地下鉄やLRTがないコペンハーゲンにおいて、バスは都心部においても郊外においても最も主要な移動手段である。ここではHTのバス事業の概要とアクセシブル化の取り組みについて述べる。

 

a. バス事業の外部委託

コペンハーゲンにおいても、他の欧米諸国の事例にもれず、公共交通事業の運行の一部が外部委託され、表面上は同一のサービスであっても、複数の受託事業者によってバスサービスが運行されている。

「コペンハーゲン都市圏における乗合い交通(Collective Passengers Transport)に関するデンマーク法」および「HT法」が、HT委員会の主導で1994年に修正された。修正内容は、以前のHTの一部門であったバス部門を、独立した新法人「バスデンマークA/S」として再編するというものである。

同じ時期、デンマーク国会は、HTの運行に関する業務を遅くとも2002年までに完全に外部委託するという方針を決定した。

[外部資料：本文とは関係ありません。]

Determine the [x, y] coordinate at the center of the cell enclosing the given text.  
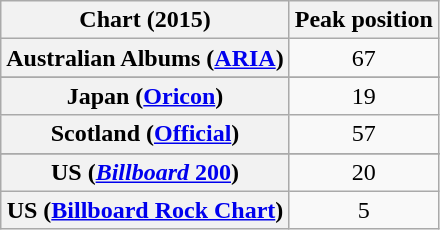
Japan (Oricon) [145, 96]
US (Billboard Rock Chart) [145, 210]
20 [364, 172]
Australian Albums (ARIA) [145, 58]
5 [364, 210]
67 [364, 58]
US (Billboard 200) [145, 172]
19 [364, 96]
Peak position [364, 20]
Scotland (Official) [145, 134]
57 [364, 134]
Chart (2015) [145, 20]
Locate the cell with the specified text and output its (x, y) center coordinate. 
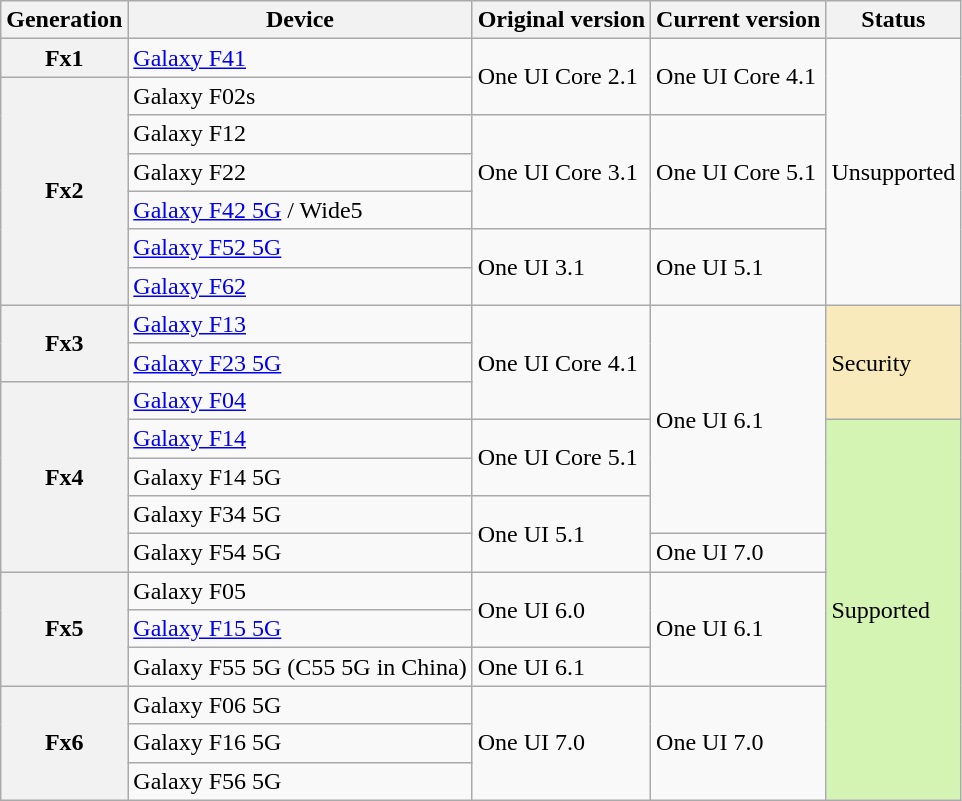
Security (894, 362)
Fx4 (64, 476)
Device (300, 20)
Galaxy F05 (300, 591)
Galaxy F15 5G (300, 629)
Galaxy F14 (300, 438)
Supported (894, 610)
Galaxy F12 (300, 134)
Galaxy F04 (300, 400)
Fx3 (64, 343)
One UI 6.0 (561, 610)
Galaxy F56 5G (300, 781)
Galaxy F14 5G (300, 477)
Galaxy F42 5G / Wide5 (300, 210)
Galaxy F16 5G (300, 743)
Status (894, 20)
Galaxy F55 5G (C55 5G in China) (300, 667)
Galaxy F41 (300, 58)
Fx2 (64, 191)
Galaxy F54 5G (300, 553)
Generation (64, 20)
Galaxy F23 5G (300, 362)
Original version (561, 20)
Galaxy F06 5G (300, 705)
One UI Core 2.1 (561, 77)
One UI Core 3.1 (561, 172)
One UI 3.1 (561, 267)
Galaxy F34 5G (300, 515)
Unsupported (894, 172)
Galaxy F13 (300, 324)
Fx5 (64, 629)
Current version (738, 20)
Galaxy F62 (300, 286)
Fx1 (64, 58)
Galaxy F22 (300, 172)
Galaxy F52 5G (300, 248)
Fx6 (64, 743)
Galaxy F02s (300, 96)
Extract the [X, Y] coordinate from the center of the cell holding the provided text.  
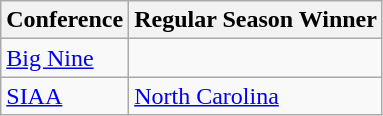
SIAA [65, 96]
Conference [65, 20]
North Carolina [256, 96]
Big Nine [65, 58]
Regular Season Winner [256, 20]
Pinpoint the cell where the given text exists, returning its [x, y] midpoint coordinate. 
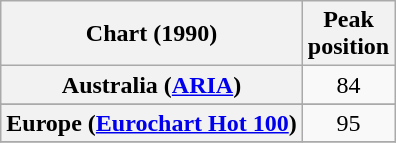
84 [348, 85]
95 [348, 123]
Peakposition [348, 34]
Europe (Eurochart Hot 100) [152, 123]
Australia (ARIA) [152, 85]
Chart (1990) [152, 34]
Extract the (x, y) coordinate from the center of the cell holding the provided text.  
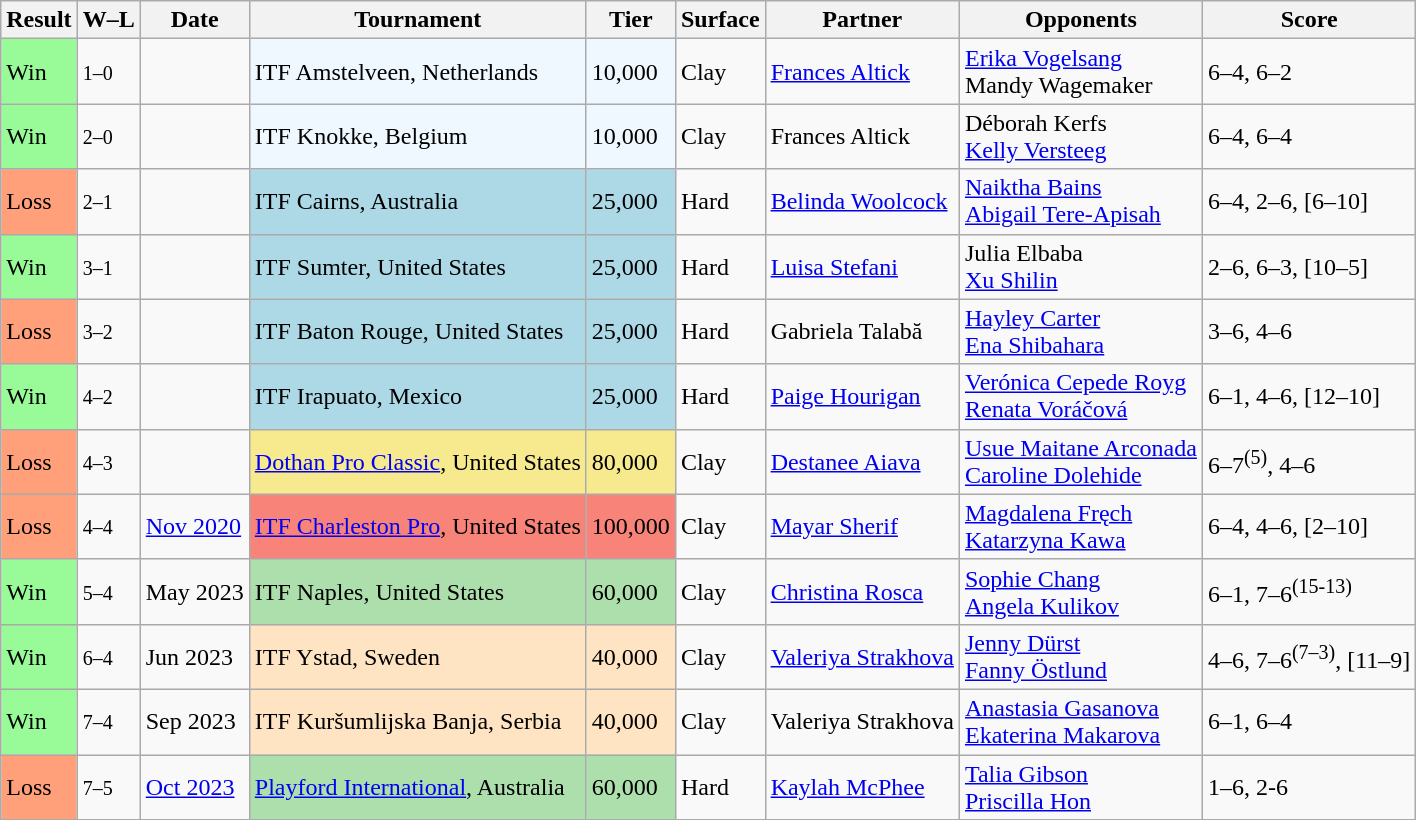
6–1, 6–4 (1308, 722)
Jun 2023 (194, 656)
ITF Ystad, Sweden (418, 656)
Sophie Chang Angela Kulikov (1080, 592)
Erika Vogelsang Mandy Wagemaker (1080, 72)
ITF Cairns, Australia (418, 202)
Sep 2023 (194, 722)
3–1 (108, 266)
5–4 (108, 592)
Hayley Carter Ena Shibahara (1080, 332)
1–6, 2-6 (1308, 786)
Score (1308, 20)
W–L (108, 20)
6–4, 2–6, [6–10] (1308, 202)
Usue Maitane Arconada Caroline Dolehide (1080, 462)
Dothan Pro Classic, United States (418, 462)
Déborah Kerfs Kelly Versteeg (1080, 136)
4–6, 7–6(7–3), [11–9] (1308, 656)
4–3 (108, 462)
ITF Sumter, United States (418, 266)
ITF Knokke, Belgium (418, 136)
6–4, 6–4 (1308, 136)
Destanee Aiava (862, 462)
6–1, 7–6(15-13) (1308, 592)
Anastasia Gasanova Ekaterina Makarova (1080, 722)
6–4 (108, 656)
Playford International, Australia (418, 786)
2–6, 6–3, [10–5] (1308, 266)
May 2023 (194, 592)
ITF Irapuato, Mexico (418, 396)
Gabriela Talabă (862, 332)
Verónica Cepede Royg Renata Voráčová (1080, 396)
4–4 (108, 526)
4–2 (108, 396)
ITF Baton Rouge, United States (418, 332)
Date (194, 20)
Kaylah McPhee (862, 786)
Oct 2023 (194, 786)
3–2 (108, 332)
Opponents (1080, 20)
Result (39, 20)
2–0 (108, 136)
Nov 2020 (194, 526)
6–4, 4–6, [2–10] (1308, 526)
Christina Rosca (862, 592)
Naiktha Bains Abigail Tere-Apisah (1080, 202)
ITF Charleston Pro, United States (418, 526)
3–6, 4–6 (1308, 332)
Paige Hourigan (862, 396)
Luisa Stefani (862, 266)
Magdalena Fręch Katarzyna Kawa (1080, 526)
Talia Gibson Priscilla Hon (1080, 786)
Julia Elbaba Xu Shilin (1080, 266)
ITF Kuršumlijska Banja, Serbia (418, 722)
Partner (862, 20)
2–1 (108, 202)
ITF Naples, United States (418, 592)
6–1, 4–6, [12–10] (1308, 396)
Tier (630, 20)
6–4, 6–2 (1308, 72)
ITF Amstelveen, Netherlands (418, 72)
Tournament (418, 20)
Mayar Sherif (862, 526)
7–5 (108, 786)
Belinda Woolcock (862, 202)
80,000 (630, 462)
Surface (720, 20)
7–4 (108, 722)
Jenny Dürst Fanny Östlund (1080, 656)
1–0 (108, 72)
6–7(5), 4–6 (1308, 462)
100,000 (630, 526)
Extract the (x, y) coordinate from the center of the cell holding the provided text.  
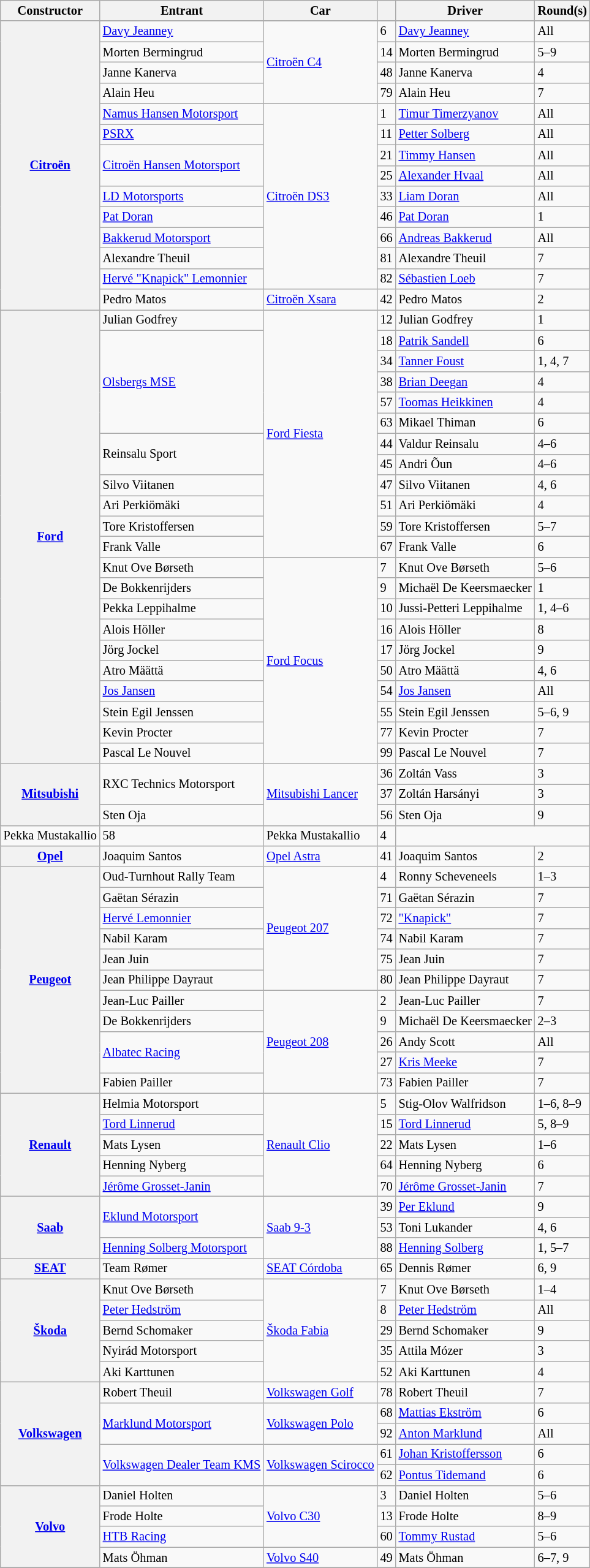
60 (387, 1537)
Citroën Xsara (320, 300)
Mitsubishi Lancer (320, 794)
Volkswagen Scirocco (320, 1464)
RXC Technics Motorsport (181, 784)
16 (387, 629)
Volkswagen Dealer Team KMS (181, 1464)
Brian Deegan (466, 382)
Andy Scott (466, 1042)
5 (387, 1103)
Hervé Lemonnier (181, 918)
LD Motorsports (181, 196)
Per Eklund (466, 1206)
42 (387, 300)
Toomas Heikkinen (466, 403)
39 (387, 1206)
Johan Kristoffersson (466, 1454)
5–7 (562, 526)
Constructor (50, 10)
65 (387, 1268)
Namus Hansen Motorsport (181, 114)
45 (387, 464)
Citroën Hansen Motorsport (181, 165)
SEAT (50, 1268)
Volkswagen Polo (320, 1423)
Volvo S40 (320, 1557)
Bakkerud Motorsport (181, 238)
88 (387, 1248)
35 (387, 1351)
Zoltán Vass (466, 774)
78 (387, 1392)
33 (387, 196)
Henning Solberg Motorsport (181, 1248)
Jussi-Petteri Leppihalme (466, 608)
64 (387, 1165)
Peugeot (50, 980)
72 (387, 918)
50 (387, 670)
57 (387, 403)
"Knapick" (466, 918)
Renault Clio (320, 1144)
6, 9 (562, 1268)
1–3 (562, 877)
10 (387, 608)
22 (387, 1144)
Stig-Olov Walfridson (466, 1103)
Citroën DS3 (320, 196)
2–3 (562, 1021)
12 (387, 320)
53 (387, 1227)
Tommy Rustad (466, 1537)
21 (387, 155)
Ford Focus (320, 660)
17 (387, 650)
46 (387, 217)
71 (387, 898)
41 (387, 856)
Timmy Hansen (466, 155)
6–7, 9 (562, 1557)
Kris Meeke (466, 1062)
Anton Marklund (466, 1434)
Olsbergs MSE (181, 382)
Marklund Motorsport (181, 1423)
49 (387, 1557)
Liam Doran (466, 196)
Mitsubishi (50, 794)
Volkswagen (50, 1433)
80 (387, 980)
Dennis Rømer (466, 1268)
Driver (466, 10)
Albatec Racing (181, 1051)
99 (387, 753)
58 (181, 836)
82 (387, 279)
37 (387, 794)
Citroën (50, 165)
18 (387, 341)
Hervé "Knapick" Lemonnier (181, 279)
5–6, 9 (562, 712)
34 (387, 361)
8–9 (562, 1516)
79 (387, 93)
Team Rømer (181, 1268)
Škoda (50, 1330)
75 (387, 959)
Peugeot 207 (320, 928)
92 (387, 1434)
Attila Mózer (466, 1351)
70 (387, 1186)
Tanner Foust (466, 361)
Nyirád Motorsport (181, 1351)
1, 4, 7 (562, 361)
Henning Solberg (466, 1248)
Renault (50, 1144)
Valdur Reinsalu (466, 444)
51 (387, 505)
14 (387, 52)
63 (387, 423)
Ford Fiesta (320, 433)
54 (387, 691)
Timur Timerzyanov (466, 114)
Citroën C4 (320, 62)
74 (387, 939)
Saab (50, 1227)
Sébastien Loeb (466, 279)
29 (387, 1330)
66 (387, 238)
1–4 (562, 1289)
1, 5–7 (562, 1248)
47 (387, 485)
61 (387, 1454)
55 (387, 712)
52 (387, 1372)
27 (387, 1062)
1–6 (562, 1144)
68 (387, 1413)
Ronny Scheveneels (466, 877)
SEAT Córdoba (320, 1268)
Mikael Thiman (466, 423)
Pekka Leppihalme (181, 608)
26 (387, 1042)
36 (387, 774)
HTB Racing (181, 1537)
Peugeot 208 (320, 1042)
Ford (50, 536)
Volvo (50, 1527)
Reinsalu Sport (181, 453)
5, 8–9 (562, 1124)
Andreas Bakkerud (466, 238)
Volvo C30 (320, 1516)
56 (387, 815)
Pontus Tidemand (466, 1475)
44 (387, 444)
1, 4–6 (562, 608)
73 (387, 1083)
Entrant (181, 10)
62 (387, 1475)
67 (387, 547)
15 (387, 1124)
1–6, 8–9 (562, 1103)
Petter Solberg (466, 134)
Opel (50, 856)
Andri Õun (466, 464)
Mattias Ekström (466, 1413)
PSRX (181, 134)
Toni Lukander (466, 1227)
48 (387, 72)
5–9 (562, 52)
Škoda Fabia (320, 1330)
81 (387, 258)
Helmia Motorsport (181, 1103)
25 (387, 176)
Car (320, 10)
Oud-Turnhout Rally Team (181, 877)
13 (387, 1516)
59 (387, 526)
Volkswagen Golf (320, 1392)
Zoltán Harsányi (466, 794)
38 (387, 382)
77 (387, 732)
Opel Astra (320, 856)
Saab 9-3 (320, 1227)
Alexander Hvaal (466, 176)
Round(s) (562, 10)
Eklund Motorsport (181, 1217)
11 (387, 134)
Patrik Sandell (466, 341)
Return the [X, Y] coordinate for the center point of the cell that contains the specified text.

この政策にはサービスバスやテレバスの外部委託運行も含まれている。1995年11月25日現在、HTのバス運行部門のおよそ56%が委託のための入札制度を導入している。入札制度が導入されていないその他の非委託業務については、現在バスデンマーク社(直営的な事業体)が運行している。

したがって、首都圏のバス市場は現在自由競争である。つまり、民間・公共、国内・国外を問わず、いかなる事業者でもHTの業務を落札する事ができる。

結果的に、個々のバス路線は、それぞれ異なった事業者によって運行されるが、HTは運行計画、サービスのスタンダードの策定、バスの仕様の決定など全体の管理機関としての役割を担っている。

バス市場における競争は、バス事業運営にかかるコストを低減させ、同時にサービスの質の向上が図られる傾向にある。しかしながら、HTの管轄範囲における公共バス交通はおおよそ7億DKK/年(1DKK=15円として約1,050億円)の補助を必要としている。また、年金受給者、障害者向けのハンディキャップ・サービスにはおよそ2億7,500万DKK/年(同約412億円)の補助が支出されている。このように補助金を受けなければ運営ができない理由の一つは、人口が少なくバス事業の採算が成り立たない地域においてもHTがサービスを提供していることが挙げられる。